**Sunulan Alıntı**.

Her hâl ü kârda Silivrikapı’dan içeri giren Anadolu birliğinin kumandanı olduğu açıkça anlaşılan Mustafâ Beg’in fetihten sonraki yaşamı ve tâyin edildiği vazîfeler hakkında karşımıza çıkan en erken kayıt bizzat Fatih Sultan Mehmed’in vakfiyesinin içinde yer alır. Fâtih’in İstanbul’da 864-875/1460-1471 yılları arasında tanzim edilen vakıflarının kayıtlı bulunduğu bu vakfiyenin Arapça aslî nüshasında, 864/1460 yılı civârında Mustafa Beg’in Silivrikapı yakınlarındaki mülk alanına yapılan orijinal bir atıfta: وبملك مصطفى سوباشى زعيم الراجلين “Yayalar zaʿīmi (komutanı) Sü-başı Muṣṭafā mülkü”[17]; metnin Türkçe tercümesinde ise: “İki ṭarafı ‘Cānbāz’ dimekle maʿrūf ‘Muṣṭafā Sü-başı’ nām kimesne mülki…” ifâdeleriyle[18], Mustafa Beg’in daha önce -Romence kroniğe paralel şekilde- kuşatmada زعيم الراجلين “yayalar-başı” olarak Silivrikapı tarafındaki Anadolu yaya ordusuna kumanda ettiğine, bilâhare İstanbul sü-başılığına tâyin edildiğine ve bu dönemde “Cānbāz” lâkabı ile bilindiğine ayrı ayrı gönderme yapılmıştır. Behiştî’nin, babası “Ḳarışdırān Süleymān Beg”in 860/1456 Belgrad seferi öncesi İstanbul sü-başılığından azledildiğine yönelik kaydı[19]; Canbâz Mustafâ Beg’in Silivrikapı’dan yaptığı ikinci girişin ardından Edirnekapı’daki büyük gedikten Rumeli askeriyle şehre girmeyi başaran bu beyin kısa süren vazîfesini müteâkip, bu makâma 864/1460’tan daha önceki bir târihte, o sırada Anadolu’da sancak beyi ve doğu ordusu içinde “yaya-başı” olan Canbâz Mustafâ Beg’in atandığına dâir bizlere çağdaş çok önemli bir bilgi perspektifi sunmaktadır.

**Alıştırma 1**. Mustafâ Beg hakkındaki alıntıda adı geçen bütün kişileri sıralayınız.
**Alıştırma 2**. Mustafâ Beg hakkındaki alıntıyı son cümlesinden sonrasıyla devam ettiriniz.

**Sağlanan Veriler**.
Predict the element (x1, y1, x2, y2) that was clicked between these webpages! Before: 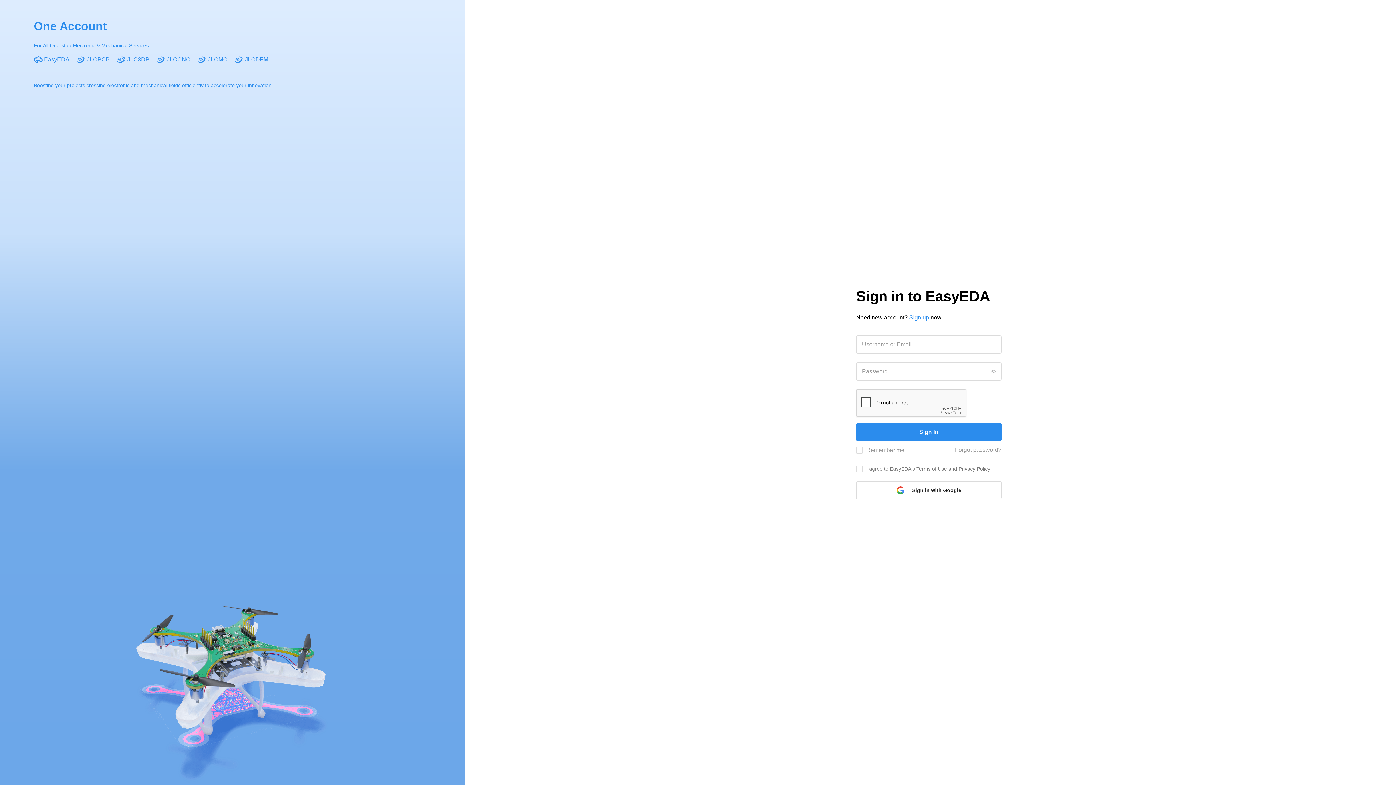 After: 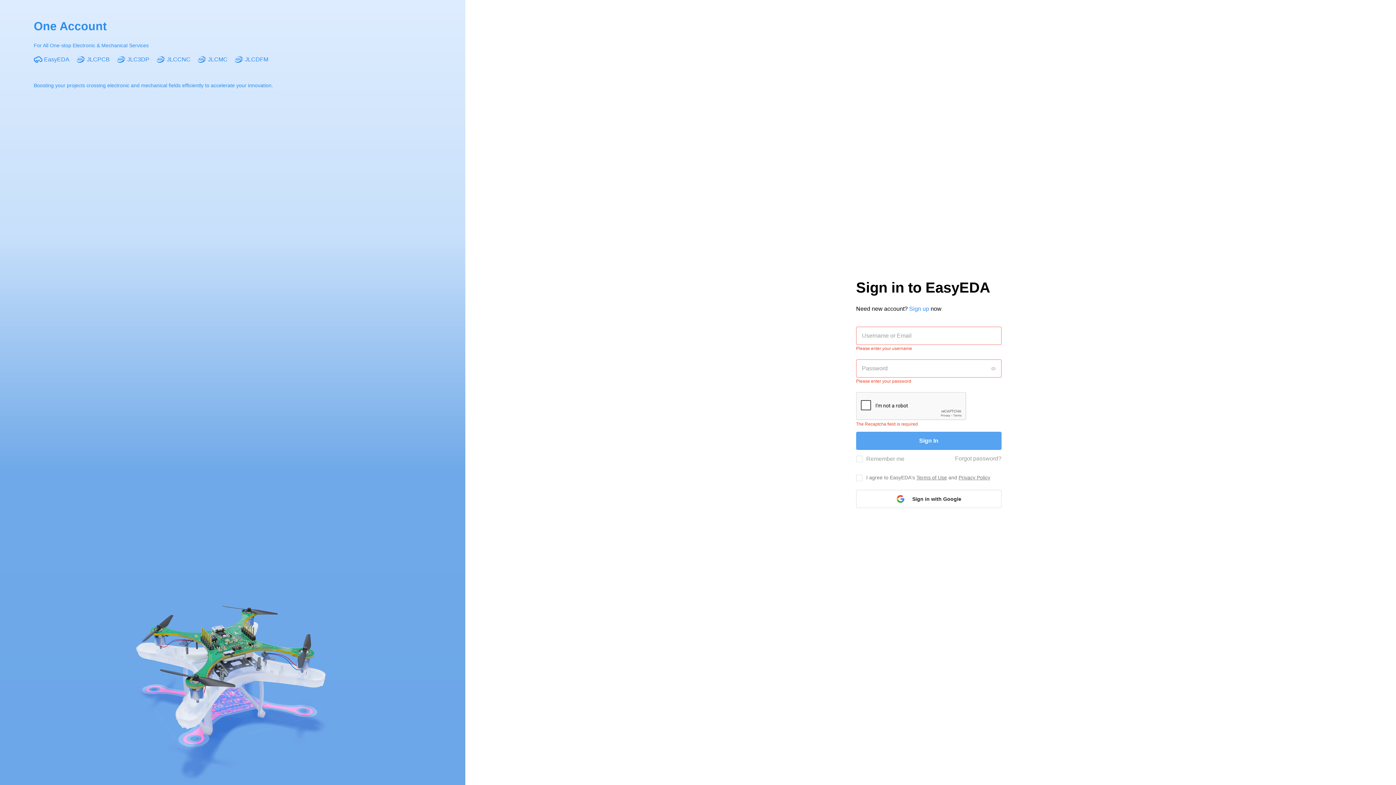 Action: label: Sign In bbox: (856, 423, 1001, 441)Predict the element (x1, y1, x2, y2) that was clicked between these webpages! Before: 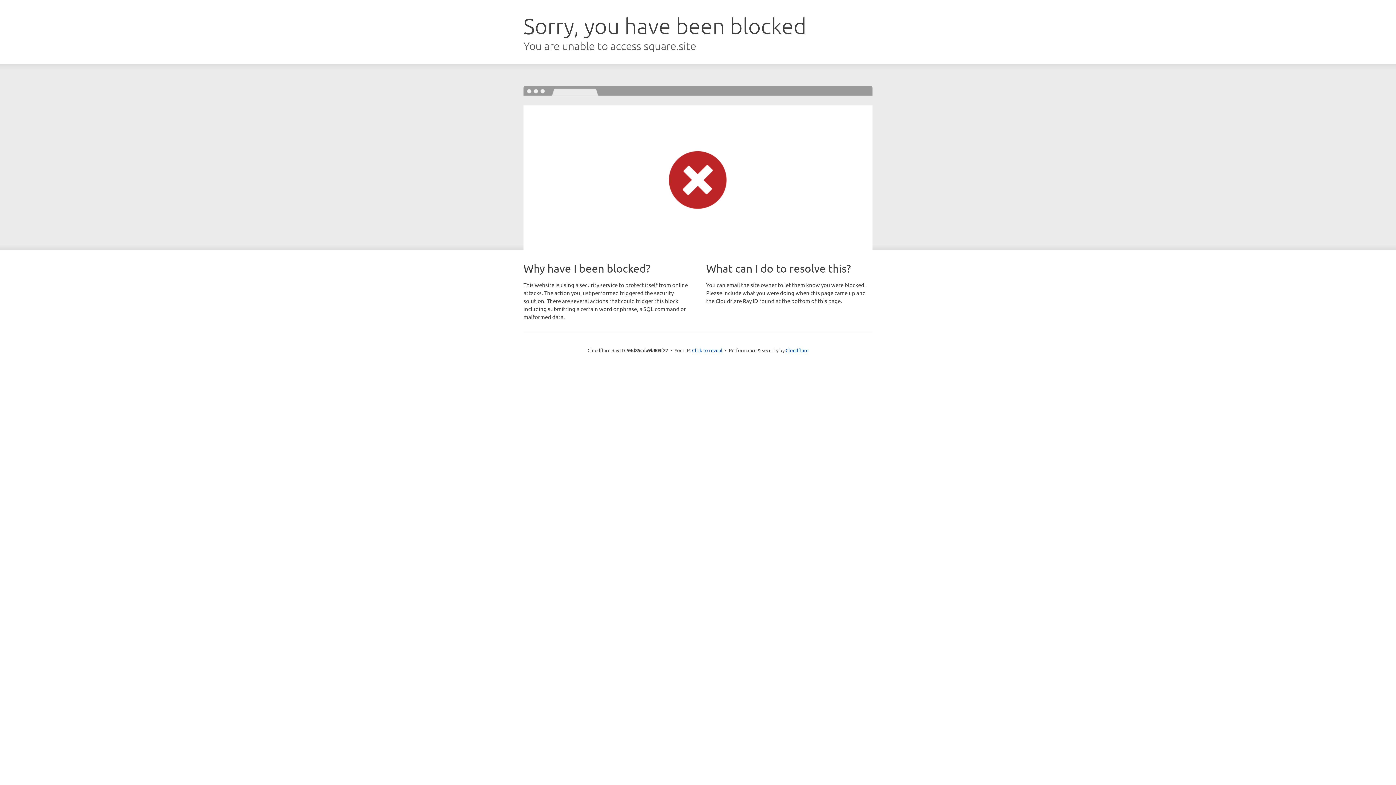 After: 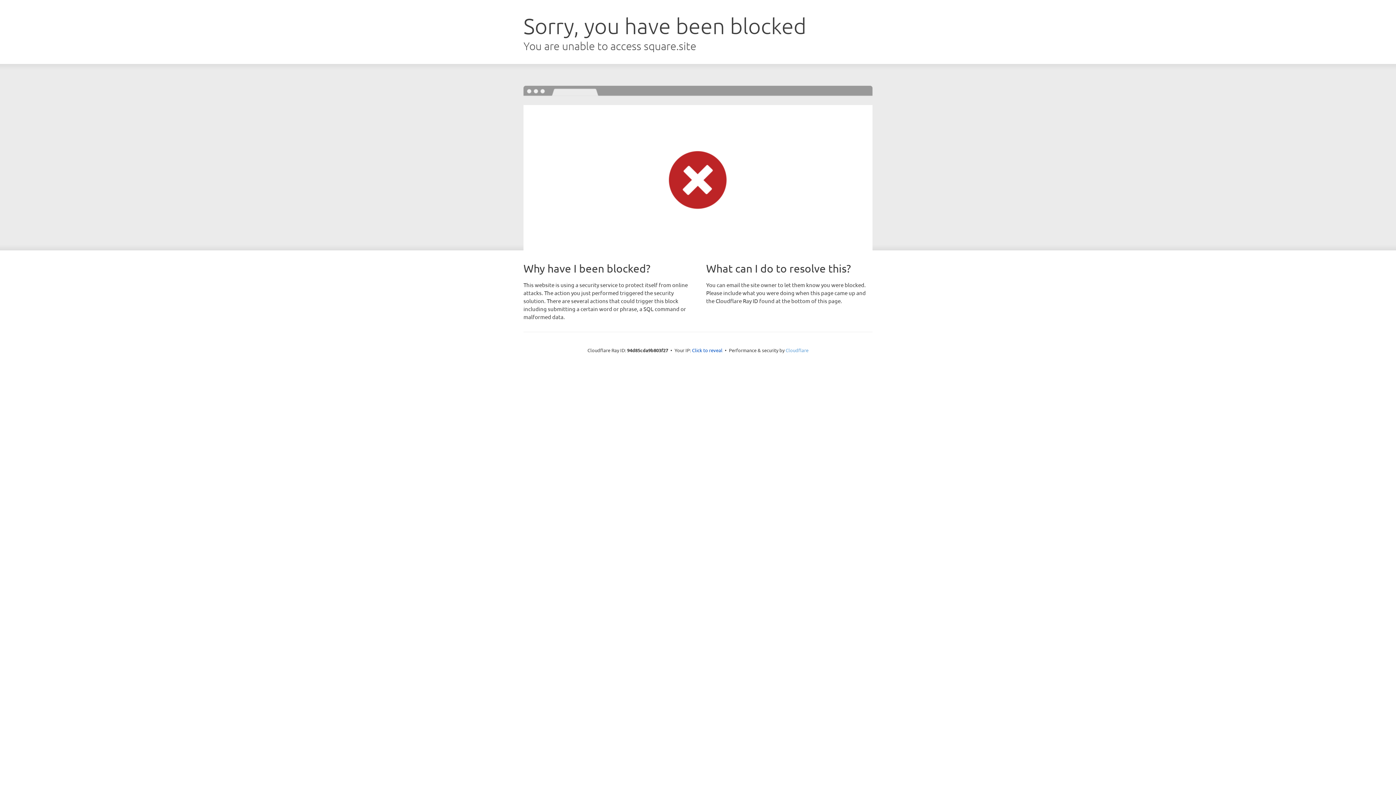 Action: label: Cloudflare bbox: (785, 347, 808, 353)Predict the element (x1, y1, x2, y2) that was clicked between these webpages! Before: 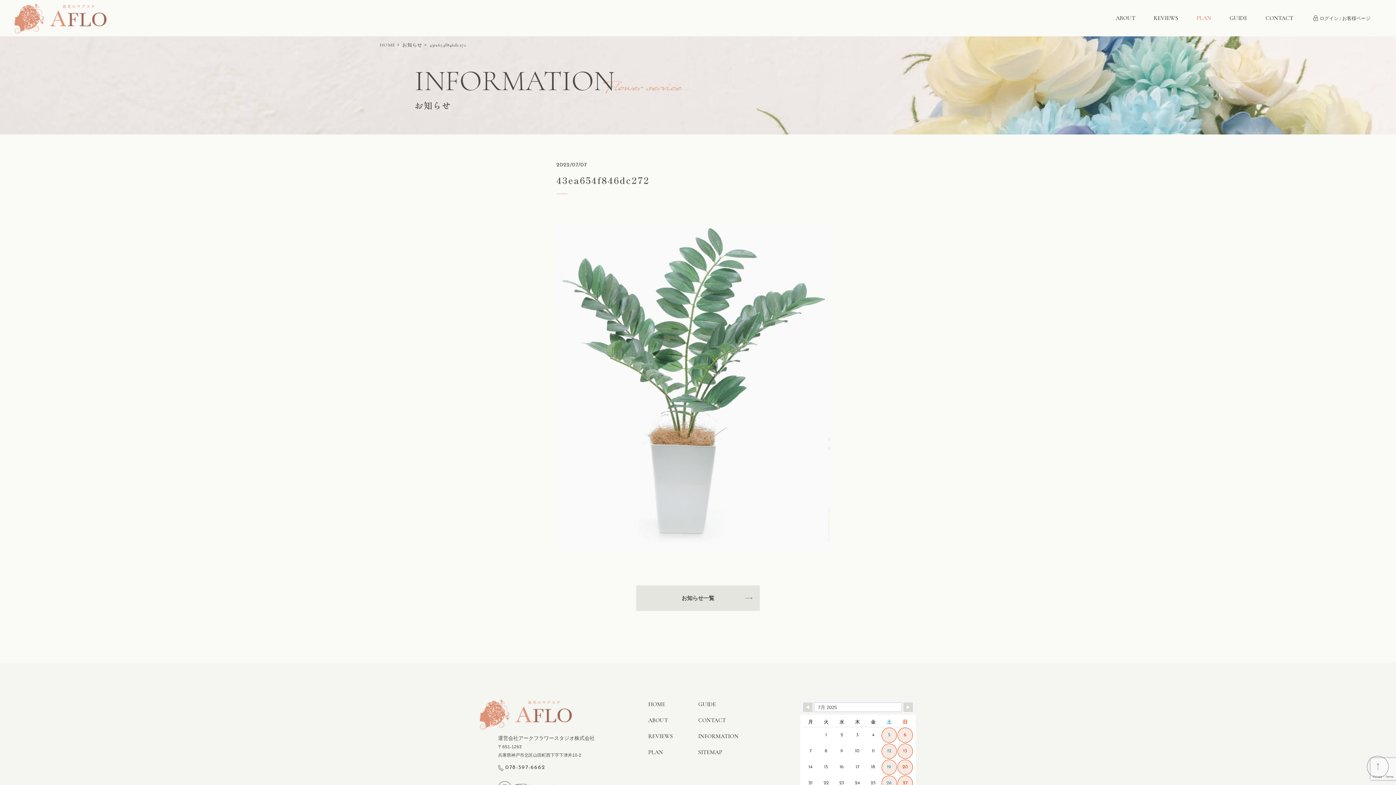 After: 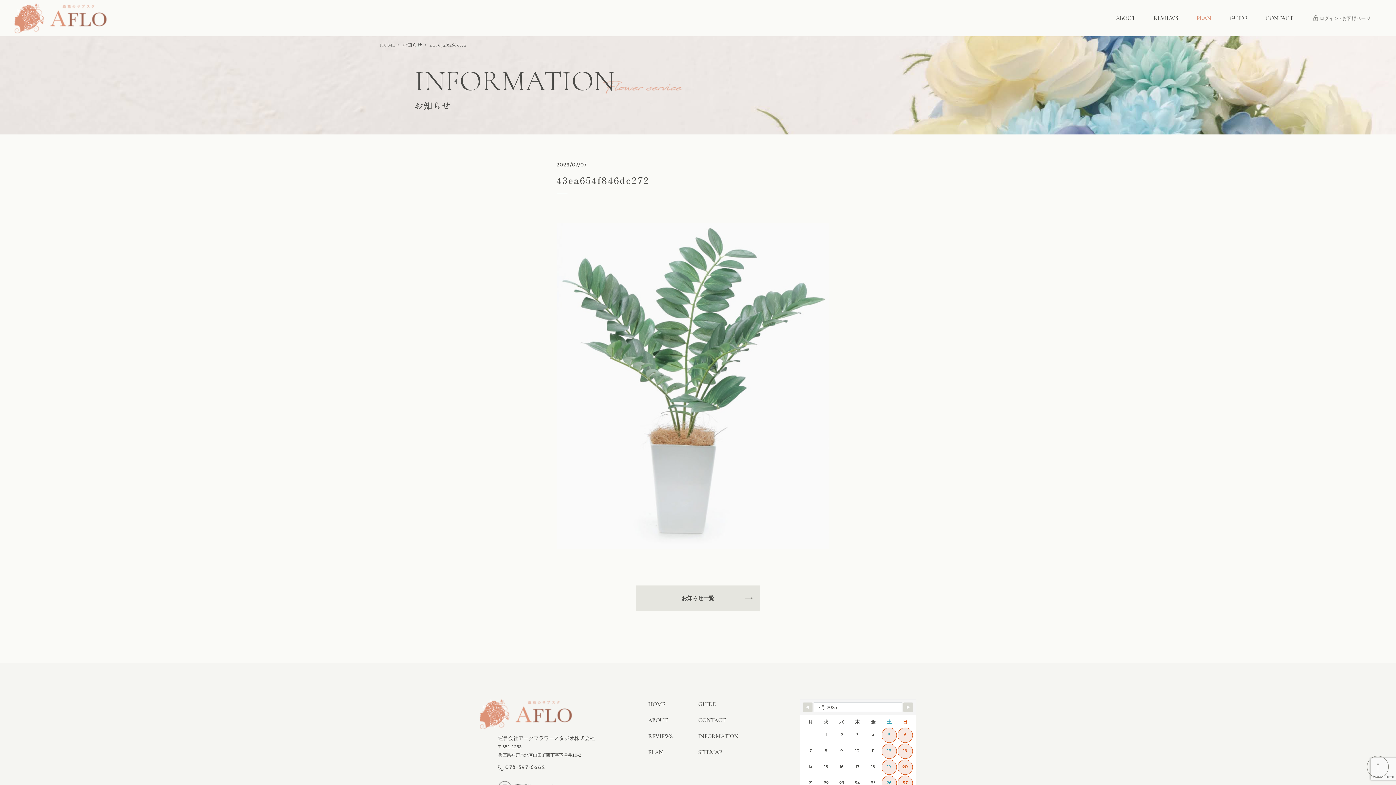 Action: label: ログイン / お客様ページ bbox: (1313, 15, 1370, 21)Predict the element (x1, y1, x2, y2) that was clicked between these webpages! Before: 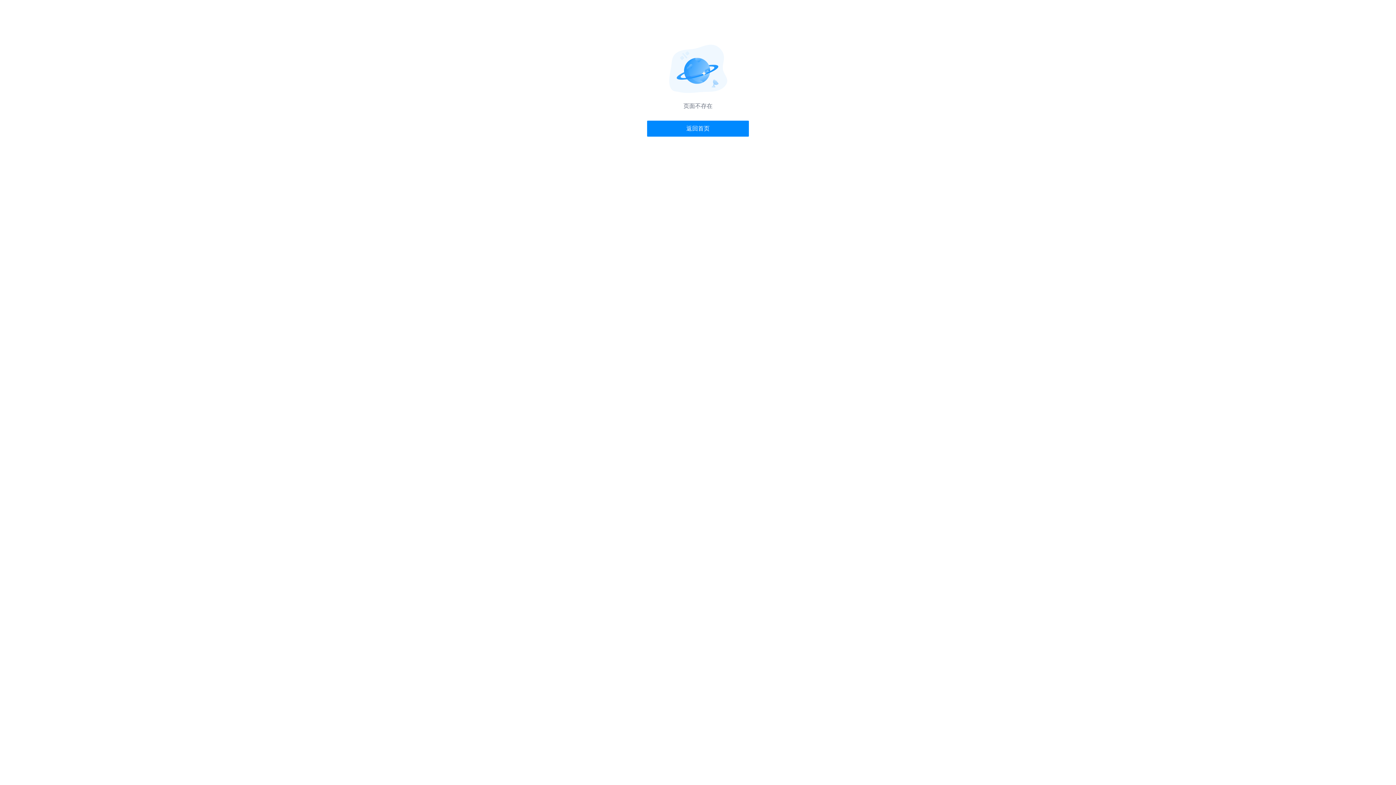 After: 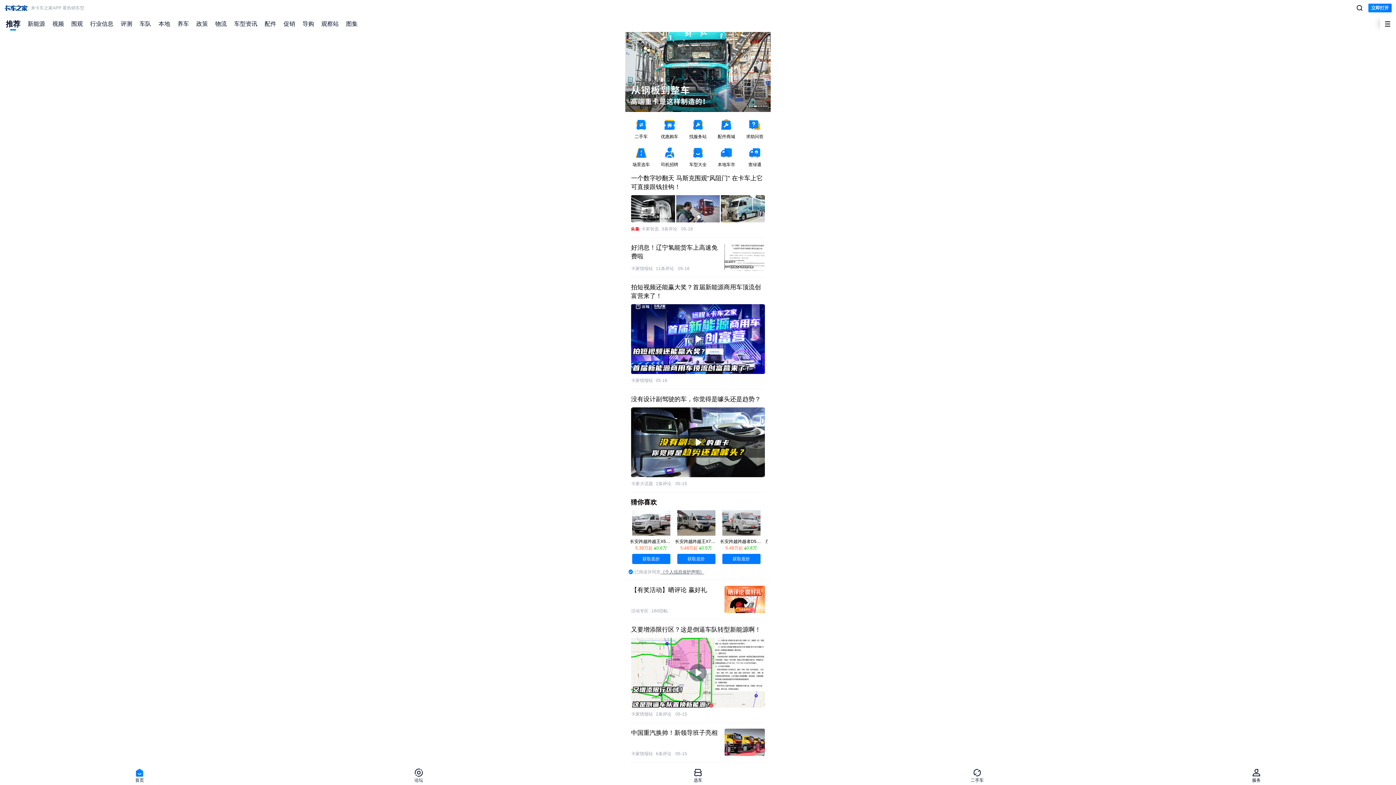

**Alıştırma Sonucu 1**. Mustafâ Beg (Canbâz Mustafâ Beg), Fatih Sultan Mehmed, Behiştî, Karışdırân Süleymân Beg

**Alıştırma Sonucu 2**.
Canbâz Mustafâ Beg’in XVI. yüzyılın başlarındaki resmî vazifeleri ve faaliyetleri hakkında ise Sultan II. Bayezid’e sunulmuş olan İnʿāmāt Defteri’nde oldukça önemli kayıtlara rastlanır. Bunlardan 23 Rebî‘u’l-âhir 910/3 Ekim 1504 günü düşürülen ilk İhsân-ı hümâyûn kaydında Mustafâ Beg: ناظر عمارة جديد “Nāẓır-ı ʿİmāret-i Cedīd” = “Yeni ʿİmāret Nāẓırı” sıfatıyla Sultan II. Bâyezid’in İstanbul’da inşâ ettirdiği külliyenin denetim sorumlusu olarak gösterilmiştir:
انعــــــــــــام
بمذكورين فى ٢٣ ربيع الآخر سنه ٩١٠
مصطفى بك
جانباز ناظر عمارت
جديد در استانبول
نقديه جامه
٥٠٠٠ چاتمه
“İnʿām
be-meẕkūrīn, fī 23 Rebīʻu’l-āḫir sene 910:
Muṣṭafā Beg-i
Cānbāz, nāẓır-ı ʿİmāret-i
Cedīd, der-İstanbūl:
Naḳdiyye: 5000.
Cāme: çatma.”[20]
İmâret tamamlandıktan bir yıl sonra, 4 Şevvâl 913/6 Şubat 1508 günü Sultân’ın huzûruna geldiğini gösteren aşağıdaki kayıtta ise Mustafa Beg’den “Çingene Livāsı Emīri” olarak söz edilmiş ve bu gelişinde kendisine Bursa kumaşından bir çatma hil‘at hediye edildiği belirtilmiştir:
فى شهر
شوال المكرم من شهور سنه ٩١٣
انعــــــــــــام
بمذكورين فى ٤ منه
مصطفى بك
جانباز مير لواء
چنكنه در وقت رفتن
جامۀ چاتمۀ برسه ثوب
“Fī şehr-i
Şevvāli’l-mükerrem min şuhūr-ı sene 913.
İnʿām
be-meẕkūrīn, fī 4 minhu
Muṣṭafā Beg-i Cānbāz mīr-i livāʾ-i
Çingene der-vaḳt-i reften.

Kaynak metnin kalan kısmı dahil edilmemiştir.